Exercise >>
Below are some records. Return exactly the lines from the one with "For every named" to the one with "事業案内 (434, 186)", and nothing else.

[Records to use Boundary: Start]

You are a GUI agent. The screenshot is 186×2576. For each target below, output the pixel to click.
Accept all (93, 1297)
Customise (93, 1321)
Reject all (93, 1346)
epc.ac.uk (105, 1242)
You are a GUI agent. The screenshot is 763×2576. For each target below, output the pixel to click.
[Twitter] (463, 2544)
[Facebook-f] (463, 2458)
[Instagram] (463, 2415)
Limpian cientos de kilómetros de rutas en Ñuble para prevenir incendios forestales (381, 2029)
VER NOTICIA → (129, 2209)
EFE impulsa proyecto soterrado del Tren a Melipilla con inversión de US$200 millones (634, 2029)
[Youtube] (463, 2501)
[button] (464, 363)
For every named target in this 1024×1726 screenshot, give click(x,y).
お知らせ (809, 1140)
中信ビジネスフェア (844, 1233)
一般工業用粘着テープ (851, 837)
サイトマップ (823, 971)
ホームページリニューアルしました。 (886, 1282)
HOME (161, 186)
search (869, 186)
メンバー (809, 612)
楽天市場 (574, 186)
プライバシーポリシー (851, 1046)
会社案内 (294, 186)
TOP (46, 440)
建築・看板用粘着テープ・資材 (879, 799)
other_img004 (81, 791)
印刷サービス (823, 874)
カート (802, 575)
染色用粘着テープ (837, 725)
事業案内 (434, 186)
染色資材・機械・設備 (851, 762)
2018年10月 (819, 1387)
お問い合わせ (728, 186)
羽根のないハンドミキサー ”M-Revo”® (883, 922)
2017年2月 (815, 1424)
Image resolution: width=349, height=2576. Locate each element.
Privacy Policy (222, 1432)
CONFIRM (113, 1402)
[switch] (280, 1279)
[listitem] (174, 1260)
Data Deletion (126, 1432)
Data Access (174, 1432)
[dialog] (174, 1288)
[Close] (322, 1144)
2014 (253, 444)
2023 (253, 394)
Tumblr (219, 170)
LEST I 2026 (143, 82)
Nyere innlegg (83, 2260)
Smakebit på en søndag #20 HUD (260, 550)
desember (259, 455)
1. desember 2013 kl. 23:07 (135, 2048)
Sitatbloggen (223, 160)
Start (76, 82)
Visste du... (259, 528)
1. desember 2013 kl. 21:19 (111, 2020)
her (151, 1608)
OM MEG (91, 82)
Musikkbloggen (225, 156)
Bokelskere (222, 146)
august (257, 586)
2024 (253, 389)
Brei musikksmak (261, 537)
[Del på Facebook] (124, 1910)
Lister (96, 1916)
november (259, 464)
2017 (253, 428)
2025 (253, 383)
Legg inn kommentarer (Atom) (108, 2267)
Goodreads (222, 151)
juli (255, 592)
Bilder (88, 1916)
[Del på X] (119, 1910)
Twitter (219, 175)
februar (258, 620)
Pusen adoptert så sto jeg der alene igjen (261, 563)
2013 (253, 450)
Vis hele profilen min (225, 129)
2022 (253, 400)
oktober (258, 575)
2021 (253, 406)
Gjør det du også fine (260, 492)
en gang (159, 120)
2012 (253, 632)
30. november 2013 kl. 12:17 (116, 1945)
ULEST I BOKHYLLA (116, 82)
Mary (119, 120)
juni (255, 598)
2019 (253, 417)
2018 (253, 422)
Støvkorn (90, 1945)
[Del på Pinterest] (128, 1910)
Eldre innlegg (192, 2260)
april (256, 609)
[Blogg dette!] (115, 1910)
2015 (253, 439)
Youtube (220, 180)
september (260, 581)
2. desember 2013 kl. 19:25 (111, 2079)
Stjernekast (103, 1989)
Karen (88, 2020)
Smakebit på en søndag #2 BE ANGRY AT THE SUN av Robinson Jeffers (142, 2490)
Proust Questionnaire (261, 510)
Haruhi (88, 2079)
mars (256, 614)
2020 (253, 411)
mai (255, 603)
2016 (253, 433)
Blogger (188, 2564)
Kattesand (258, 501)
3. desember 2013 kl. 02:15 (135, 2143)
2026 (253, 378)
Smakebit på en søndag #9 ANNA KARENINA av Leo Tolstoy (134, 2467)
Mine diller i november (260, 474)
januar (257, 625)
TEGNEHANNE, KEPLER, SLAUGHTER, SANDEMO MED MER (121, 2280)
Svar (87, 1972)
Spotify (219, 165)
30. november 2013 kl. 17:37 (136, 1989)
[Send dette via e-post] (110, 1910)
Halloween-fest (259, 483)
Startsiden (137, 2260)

[Records to use Boundary: End]

Result >>
For every named target in this 1024×1726 screenshot, give click(x,y).
お知らせ (809, 1140)
中信ビジネスフェア (844, 1233)
一般工業用粘着テープ (851, 837)
サイトマップ (823, 971)
ホームページリニューアルしました。 (886, 1282)
HOME (161, 186)
search (869, 186)
メンバー (809, 612)
楽天市場 (574, 186)
プライバシーポリシー (851, 1046)
会社案内 (294, 186)
TOP (46, 440)
建築・看板用粘着テープ・資材 (879, 799)
other_img004 (81, 791)
印刷サービス (823, 874)
カート (802, 575)
染色用粘着テープ (837, 725)
事業案内 (434, 186)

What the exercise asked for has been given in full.